WORK TO BE COMPLETED
Taking the line that contains "The width and" as the start and the last line of the data as the end, repeat exactly every line in that span, but no pictures.

Data extracted from a collection:
━━━━━━━━━━━━━━━━━━━━━━━━━━━━━━

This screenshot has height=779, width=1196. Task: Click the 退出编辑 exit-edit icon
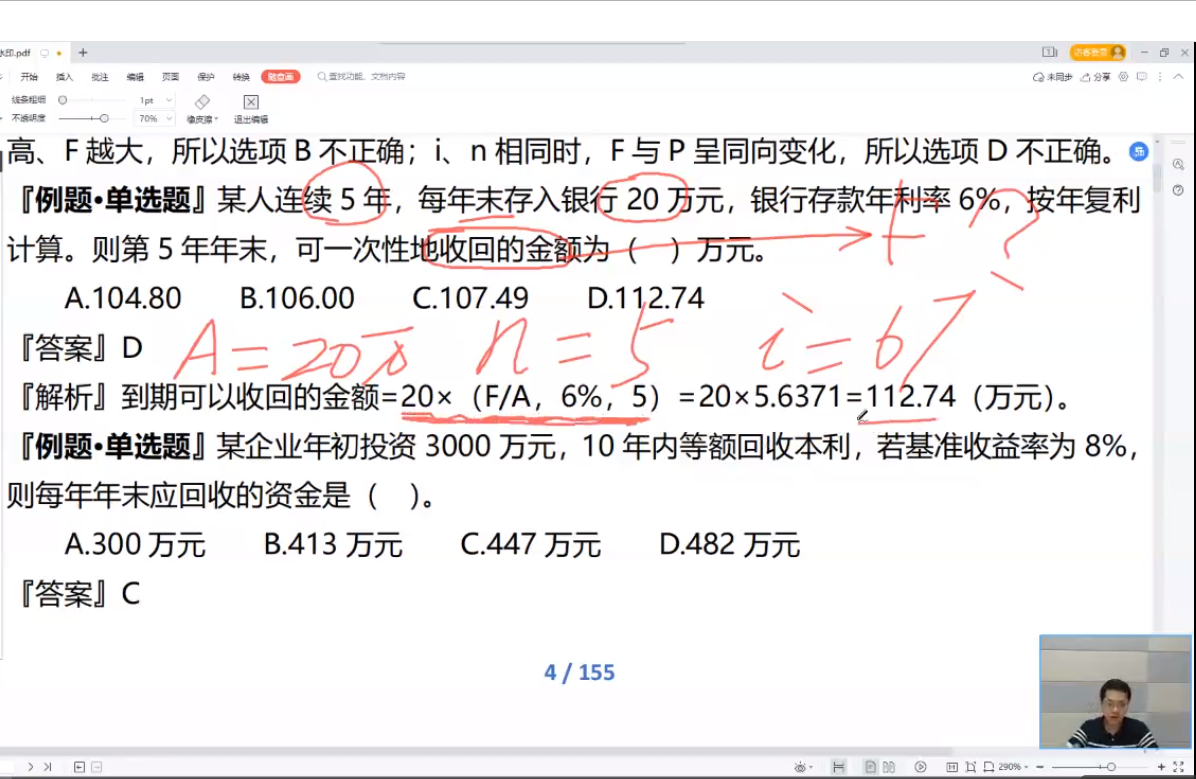(251, 102)
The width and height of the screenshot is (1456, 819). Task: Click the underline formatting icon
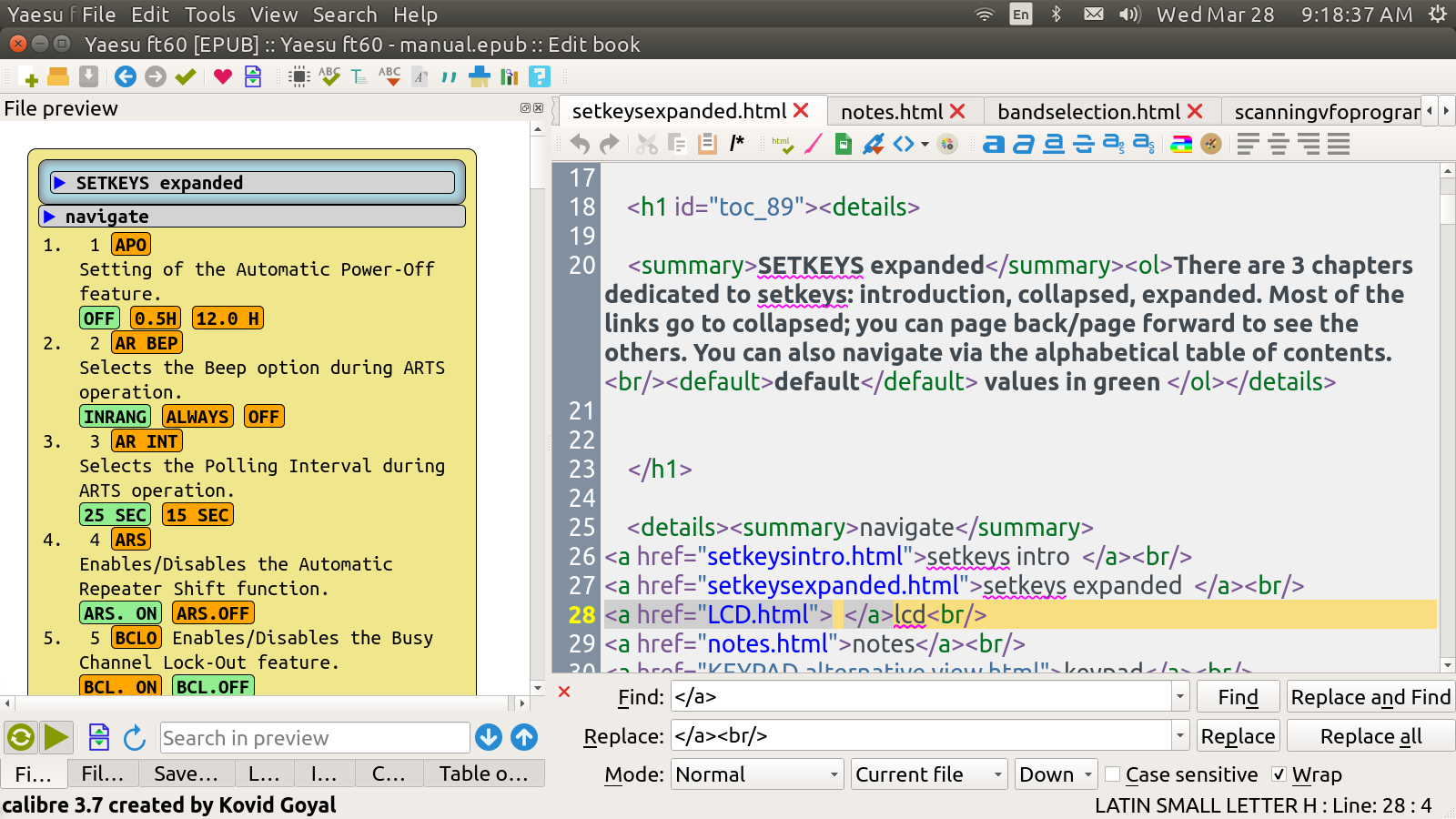(x=1054, y=144)
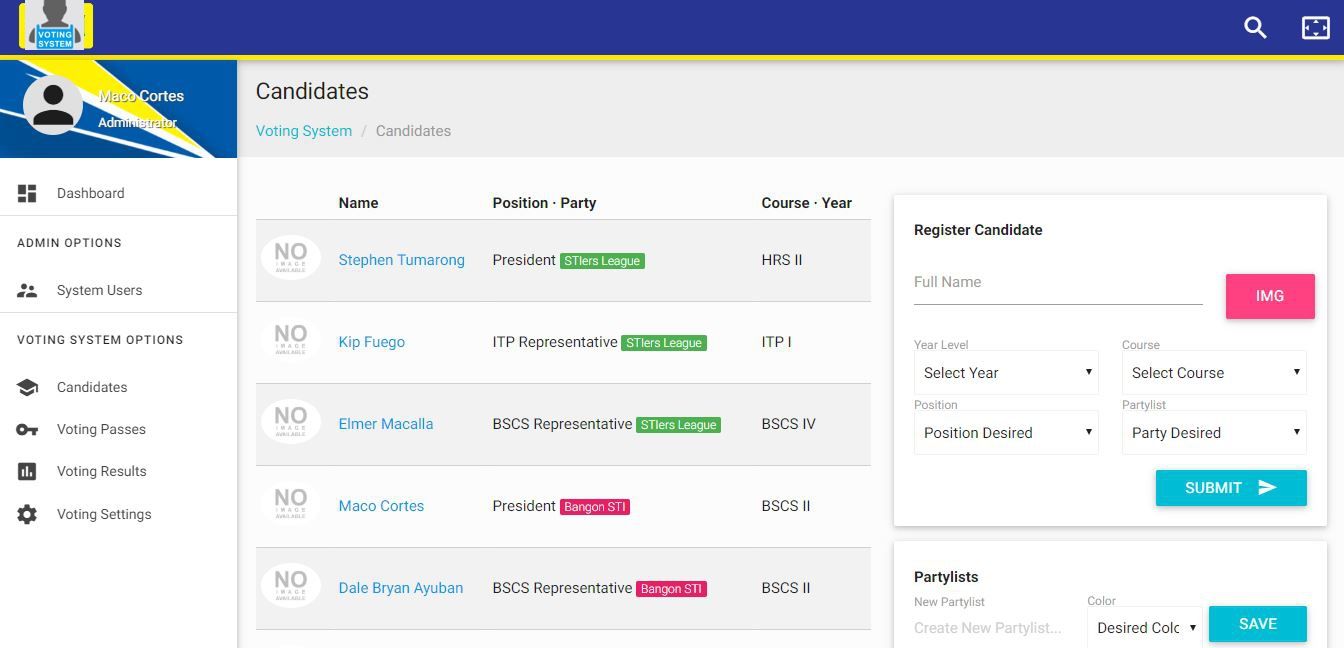This screenshot has width=1344, height=648.
Task: Click the Voting System logo
Action: coord(56,27)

━━━━━━━━━━━━━━━━━━━━━━━━━━━━━━

EXERCISE ANSWER
The width and height of the screenshot is (1456, 819). Task: Click the underline formatting icon
(x=1054, y=144)
This screenshot has width=1344, height=648.
Task: Click the Voting System logo
Action: coord(56,27)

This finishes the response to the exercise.